* TEXTE:
----------

Cette chronique a été rendue possible par le service de presse des éditions Marchand de feuilles que je remercie de faire confiance aux blogueurs.
Dolorès, enfant métissée d'une femme de l'Europe de l'est et d'un homme d'Asmara en Érythrée part à la recherche de son père qu'elle n'a jamais connu. Entre les souvenirs de son enfance, les morceaux de l'histoire de ses parents, les souvenirs des dictatures communistes et son propre voyage, le deuxième roman d'Ioana Georgescu est construit comme une oeuvre graphique.
J'avoue mettre parfois perdue dans cette écriture touffue, cette narration brisée. Je n'ai pas trop compris, non plus, au départ, pourquoi les chapitres étaient tous coiffés d'un très long titre évoquant les plaisirs gastronomiques: Café macchiato et brioches à l'orange ou Sprite au citron vert et lame de rasoir Gillette.
Je pense que les (non)réponses à ces questions de mon cerveau trop rationnel se trouvent dans le fait que Iona Georgescu est une artiste contemporaine, qui fait entre autres des installations, très symboliques, qui abordent des thèmes que l'on retrouve dans son roman.
Malgré quelques réserves, je dois admettre que le roman opère en ce qu'il glisse en nous des images très fortes (une certaine casque bleue, très charismatique; une cérémonie au stade; les souvenirs de la mère de Dolorès).
Une lecture que je ne mettrais pas entre toutes les mains parce qu'elle exige un laissez-aller, une habilité à accepter la narration brisée et un rythme plus impressionniste que vraiment narratif. Une oeuvre vraiment contemporaine même si elle s'inscrit dans des thèmes universels: identité, mémoire, famille.

----------

* DONNÉES FOURNIES:
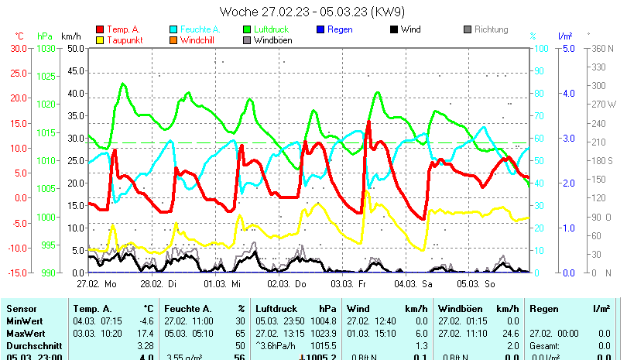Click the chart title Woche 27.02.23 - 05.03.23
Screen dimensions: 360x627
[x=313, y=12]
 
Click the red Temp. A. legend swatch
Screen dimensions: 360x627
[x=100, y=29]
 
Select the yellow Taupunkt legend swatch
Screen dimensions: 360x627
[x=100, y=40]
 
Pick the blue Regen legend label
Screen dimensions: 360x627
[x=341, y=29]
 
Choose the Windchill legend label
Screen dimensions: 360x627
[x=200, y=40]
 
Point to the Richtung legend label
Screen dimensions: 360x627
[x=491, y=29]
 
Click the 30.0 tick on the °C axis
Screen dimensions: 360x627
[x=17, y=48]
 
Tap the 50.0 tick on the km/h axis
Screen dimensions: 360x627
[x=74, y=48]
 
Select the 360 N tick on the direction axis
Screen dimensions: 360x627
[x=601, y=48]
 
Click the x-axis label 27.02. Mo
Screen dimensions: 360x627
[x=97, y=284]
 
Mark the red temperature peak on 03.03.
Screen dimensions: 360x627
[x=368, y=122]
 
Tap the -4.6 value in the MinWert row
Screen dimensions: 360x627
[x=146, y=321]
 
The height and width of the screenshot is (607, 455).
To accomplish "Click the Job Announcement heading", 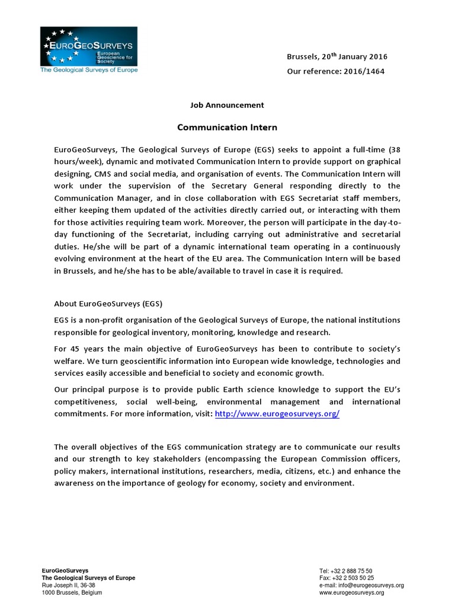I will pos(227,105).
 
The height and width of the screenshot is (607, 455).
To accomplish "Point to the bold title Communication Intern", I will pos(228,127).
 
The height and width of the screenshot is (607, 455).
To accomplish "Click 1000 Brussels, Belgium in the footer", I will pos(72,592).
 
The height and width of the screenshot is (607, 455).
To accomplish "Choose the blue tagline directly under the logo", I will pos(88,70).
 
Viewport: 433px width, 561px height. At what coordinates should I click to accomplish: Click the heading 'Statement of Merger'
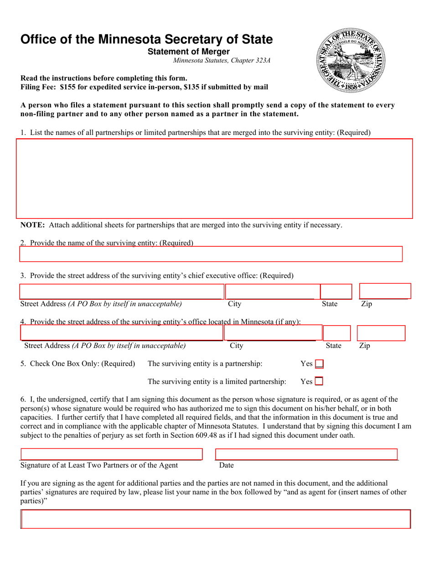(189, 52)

----------

* CONSIGNES:
a: Selon la chronique, pourquoi cette lecture ne devrait-elle pas être mise entre toutes les mains ? Répondez en une à trois phrases.
b: D'après la chronique, d'où vient le père de Dolorès ?
c: Recopiez tout le passage de la chronique, de « Dolorès, enfant métissée » jusqu'à « une oeuvre graphique. ».

* CORRIGÉ:
a: Elle exige du lecteur un laissez-aller et une habileté à accepter la narration brisée. Son rythme est aussi plus impressionniste que vraiment narratif.

b: Il vient d'Asmara, en Érythrée.

c:
Dolorès, enfant métissée d'une femme de l'Europe de l'est et d'un homme d'Asmara en Érythrée part à la recherche de son père qu'elle n'a jamais connu. Entre les souvenirs de son enfance, les morceaux de l'histoire de ses parents, les souvenirs des dictatures communistes et son propre voyage, le deuxième roman d'Ioana Georgescu est construit comme une oeuvre graphique.